Although Lynch (1990) argued for a trans-altiplanic entry from north to south for the entry of humans into the Andean highlands, consensus has emerged that the earliest inhabitants of the highlands came from the Pacific littoral. Evidence for this is found in three sites: Quebrada Jaguay in southern Arequipa, Asana in the Rio Osmore drainage of Moquegua, and Acha-2 in northern Chile. At Quebrada Jaguay, Sandweiss et al. (1998) discovered that the inhabitants of this coastal site most probably made logistical (transhumant, in their terminology) forays into the highlands as early as 11,000-9500 BC and obtained obsidian from the Alca source, which is found at 2,850 masl. Aldenderfer (1998) has observed a similar pattern at Asana. The assemblages that pertain to the earliest occupation of the site (Puruma Phase, 9500-8900 BC) contain small quantities of coastal lithic raw materials, and I attribute their presence to logistical forays by lowlanders making initial explorations of the highlands. In the following Khituna Phase (8900-7600 BC), the assemblages contain only raw materials from high elevation sources, suggesting that the foragers at Asana no longer made long-distance forays to the coast and were now living at high elevations permanently. At Acha-2, a coastal site on the Rio Azapa, Munoz et al. (1993) have observed similar regional-scale settlement patterns at around 8100 BC.
Despite claims for a very early occupation (18,000 BC) at Pikimachay in the Ayacu-cho Valley by MacNeish et al. (1980), most scholars working in the region agree that the highlands are not likely to have been occupied before 10,000 BC. Prior to this date, the high Andes were humid but significantly colder than at present, which would have depressed primary productivity. Around 10,000 BC in the northern Andes and slightly later in the southern Andes, deglaciation begins and conditions for human occupation improve significantly. Familiar plant and animal species would have begun to move to high elevations, and new and attractive resource patches would have been established quickly. However, a trend toward aridity develops that is exacerbated by shorter and cooler austral summers until 8000 BC. This 2,000-year span, then, saw both opportunities and constraints develop for the human populations beginning to move into the highlands (Aldenderfer 1999b).

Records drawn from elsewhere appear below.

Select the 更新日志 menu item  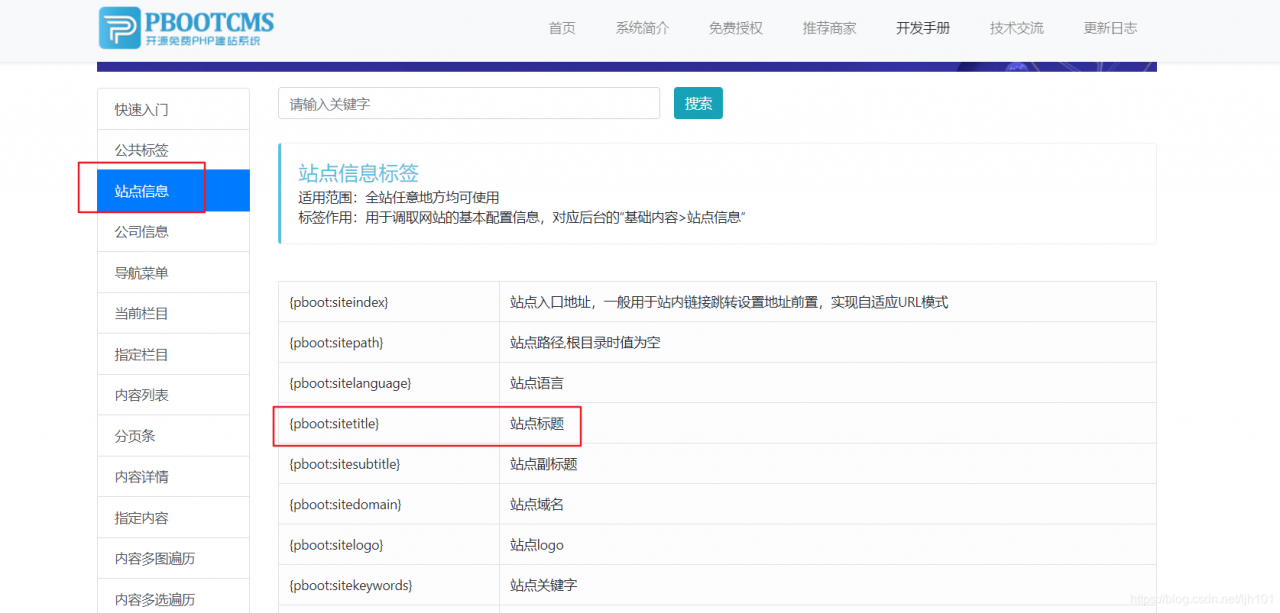pyautogui.click(x=1110, y=28)
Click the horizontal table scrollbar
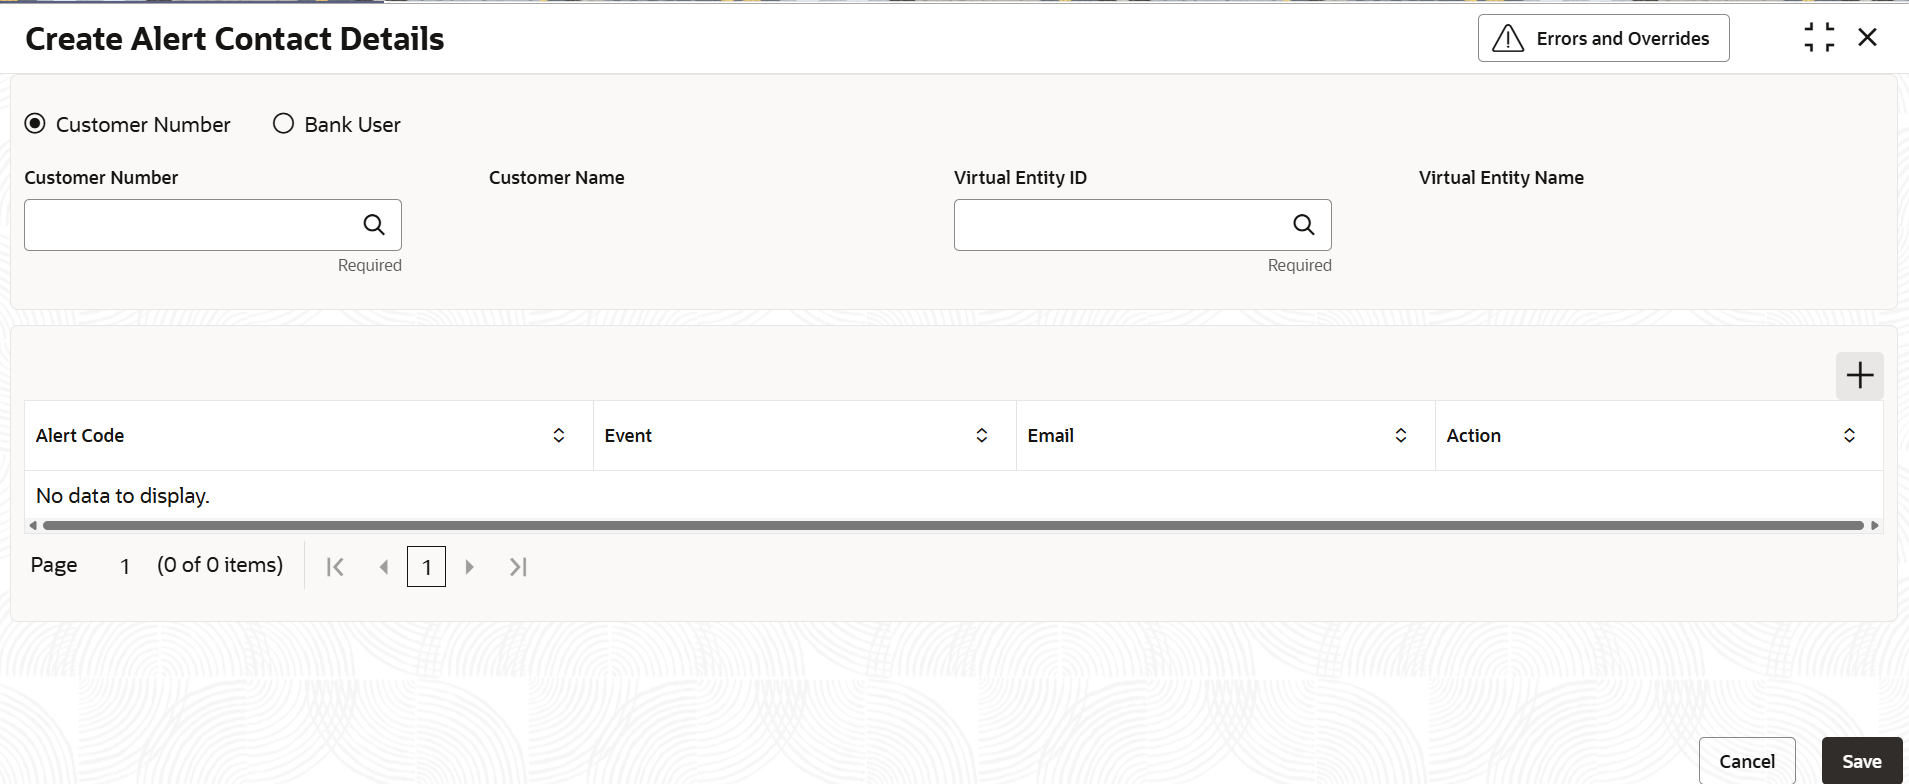The width and height of the screenshot is (1909, 784). tap(954, 525)
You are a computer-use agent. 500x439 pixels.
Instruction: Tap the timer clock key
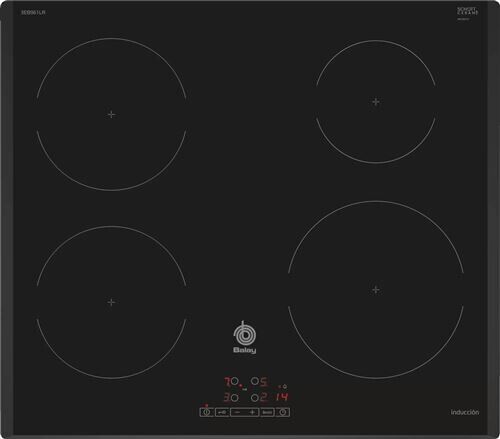[283, 412]
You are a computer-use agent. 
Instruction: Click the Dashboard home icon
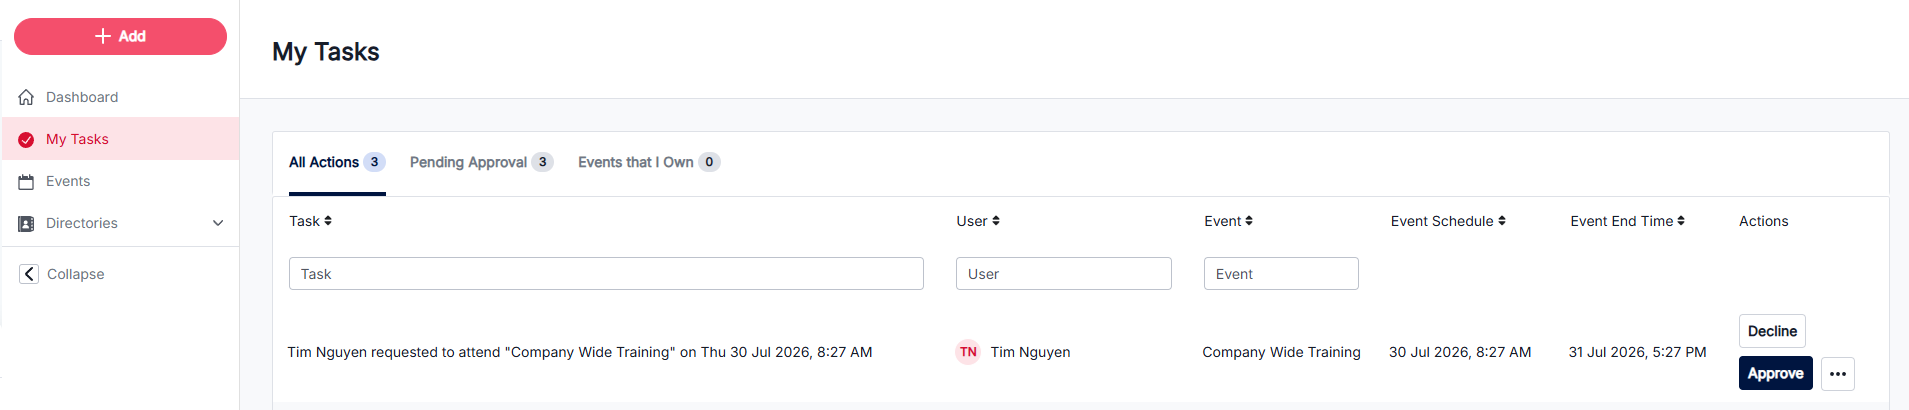coord(27,97)
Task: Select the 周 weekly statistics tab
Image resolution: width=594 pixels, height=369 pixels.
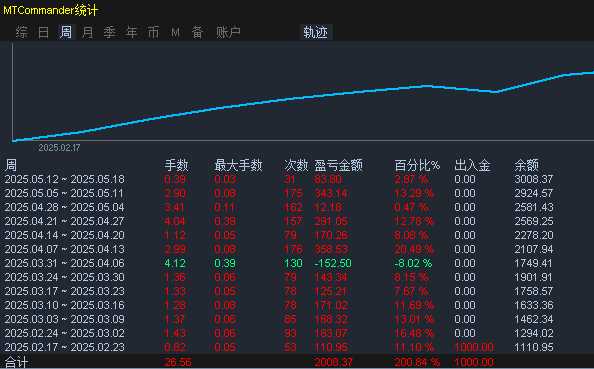Action: (66, 32)
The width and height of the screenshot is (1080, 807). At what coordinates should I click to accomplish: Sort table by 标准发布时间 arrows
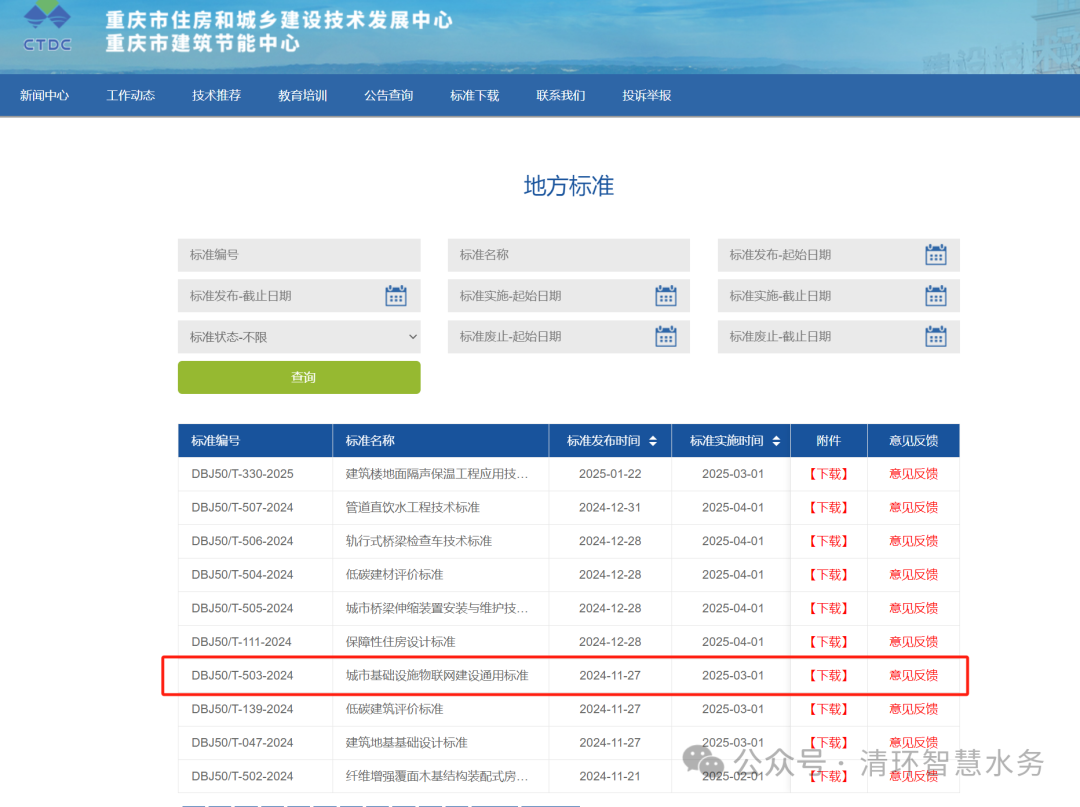coord(653,441)
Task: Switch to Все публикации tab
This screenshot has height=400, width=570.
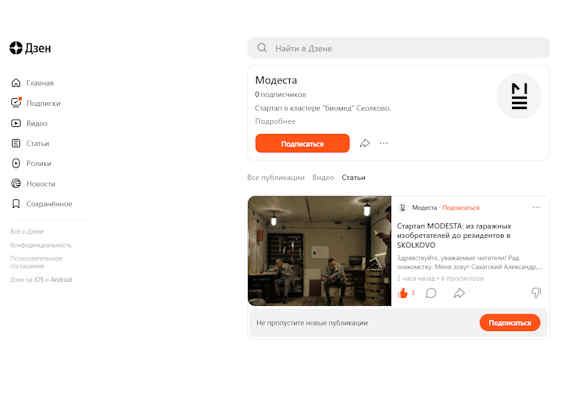Action: (x=276, y=177)
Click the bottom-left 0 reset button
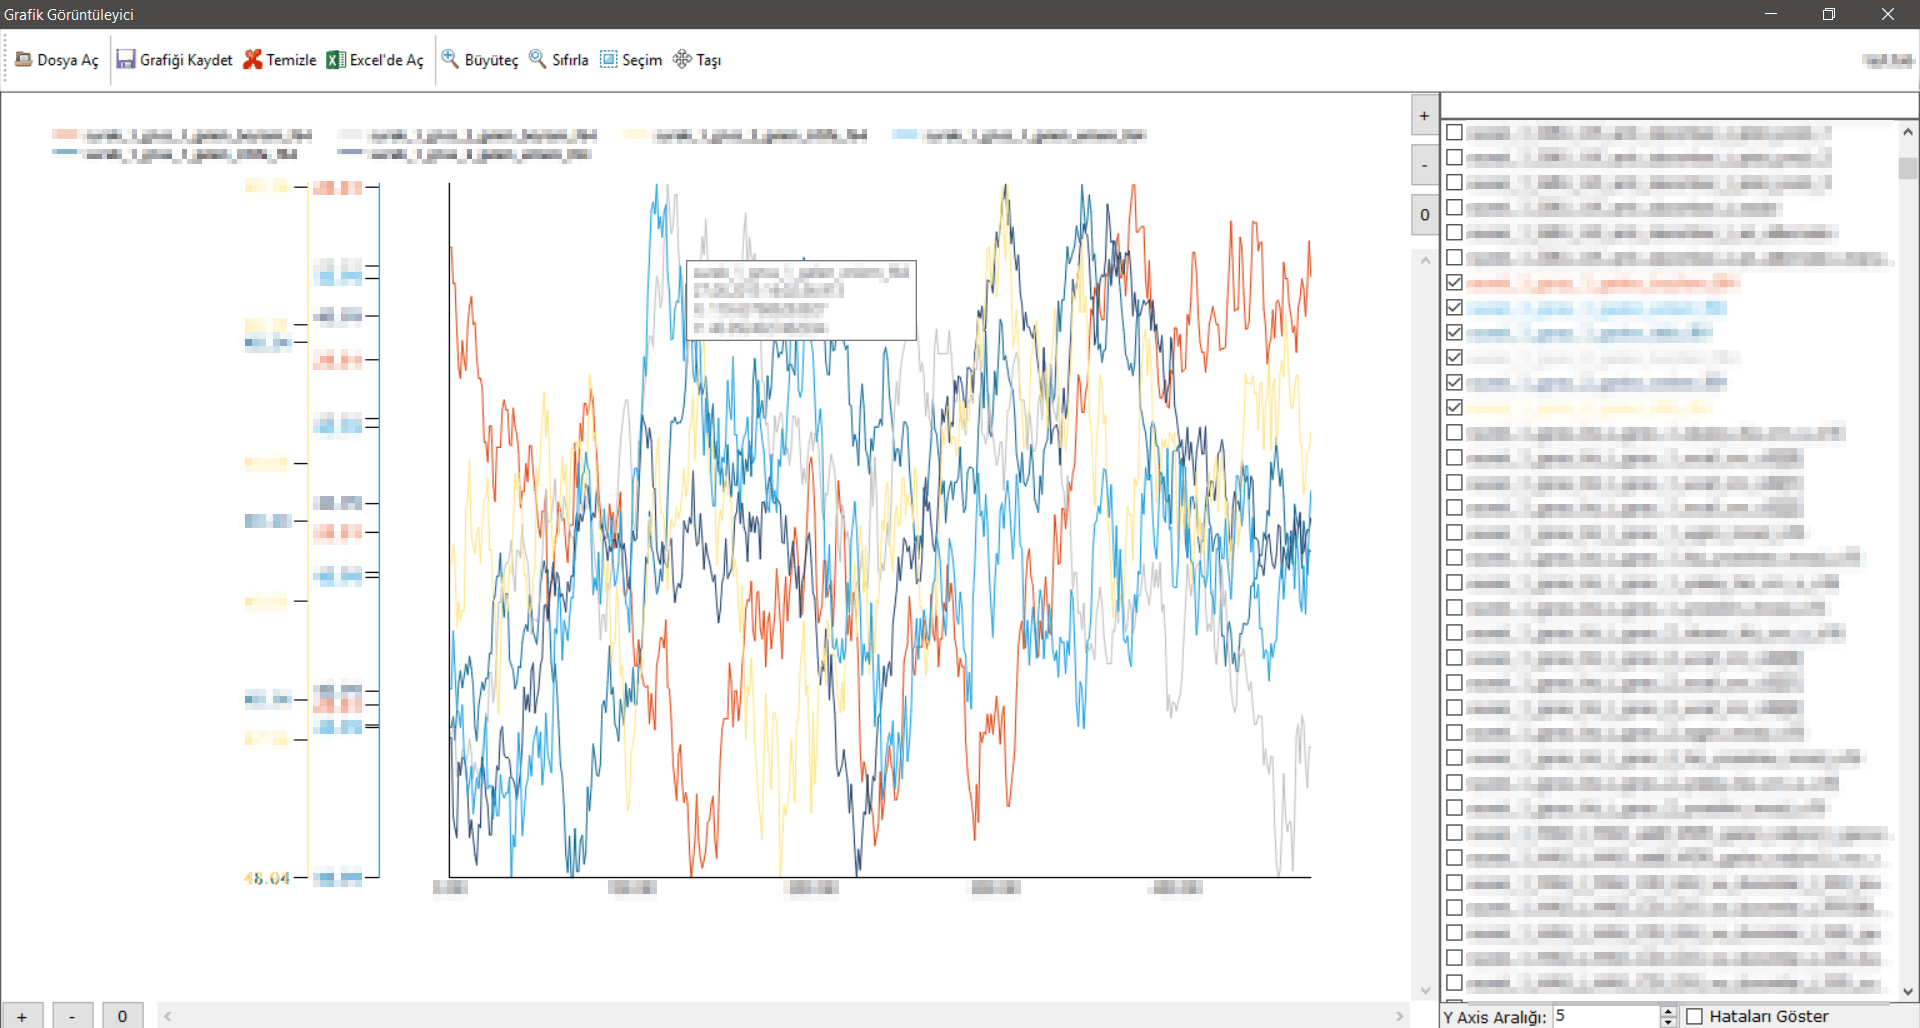The width and height of the screenshot is (1920, 1028). [x=123, y=1016]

The data from Asana suggest that the move to a permanent habitation of the highlands was rapid, perhaps culminating in no more than 500 years once their initial “discovery” had been made. Artifacts likely used by both males and females are present at Khituna phase Asana, suggesting the entire co-resident group is present, including children and older adults. The discovery and use of the Andean highlands was likely to have been driven by short-term decisions designed to minimize effort while simultaneously ensuring sufficient caloric returns for all members of the co-residential group. The resource pull of the rapidly changing highlands, especially as regards faunal resources, would have permitted foragers to achieve these goals as newly emergent highland animal and plant communities became more productive and stable. In the earliest stages, such as the Puruma phase at Asana or the earliest phase of occupation at Pachamachay (Rick 1980), land use patterns of the highlands would have been made on a logistical basis only, with hunting parties of adult males moving into the highlands and returning to lower elevation base camps with their kills. However, it would not have been possible to increase or even maintain for a long period returns under this system because of limitations in transport technology and the inability of members of the foraging party to overcome the effects of hypoxia that limited their work capacity.
A more permanent occupation of the highlands was probably driven by the eventual stabilization of resource patches within them. As more permanent and productive patches emerged on the landscape, their pull would have been sufficient to draw the entire coresidential group to them. Note that this does not imply resource shortfall in lower elevations but instead stresses that these changes would have permitted the entire group to obtain sufficient caloric return while simultaneously reducing work effort for the group’s most productive members—its hunters. The rapidity of this process, however, would have been contingent upon how quickly these new patches stabilized as well as the mix of floral and faunal resources present in any locality.
The shift to a smaller scale of residential mobility is consistent with the predictions of the model of high elevation foraging. Although the effects of hypoxia would have led to a reduction in work capacity, this negative was balanced by the growing size and density of resource patches in the highlands. However, the hidden costs of early high elevation life— effects on fetal growth and pregnancy—would not have been noticed immediately. Women would have experienced more fetal loss, and successful pregnancies would have been characterized by infants with lower birth weights when compared to lowlanders, which would have led to higher rates of neonatal mortality. And although birth at high elevation confers at least partial biological acclimatization to the rigors of high elevation life, recent data from Ladakh in northwestern India suggest that it may take at least 60 generations for pregnancy-related acclimatization to become widespread in the population (Wiley 2004). The effect of this would have been relatively slow rates of population growth across the highlands, an observation supported in all instances where we have good regional survey and reliable population estimates, such as on the Junin puna (Rick 1980), the Rio Moque-gua drainage (Aldenderfer 1998), and the Rio Ilave drainage in the circum-Titicaca region (Aldenderfer 2002; Klink 2005).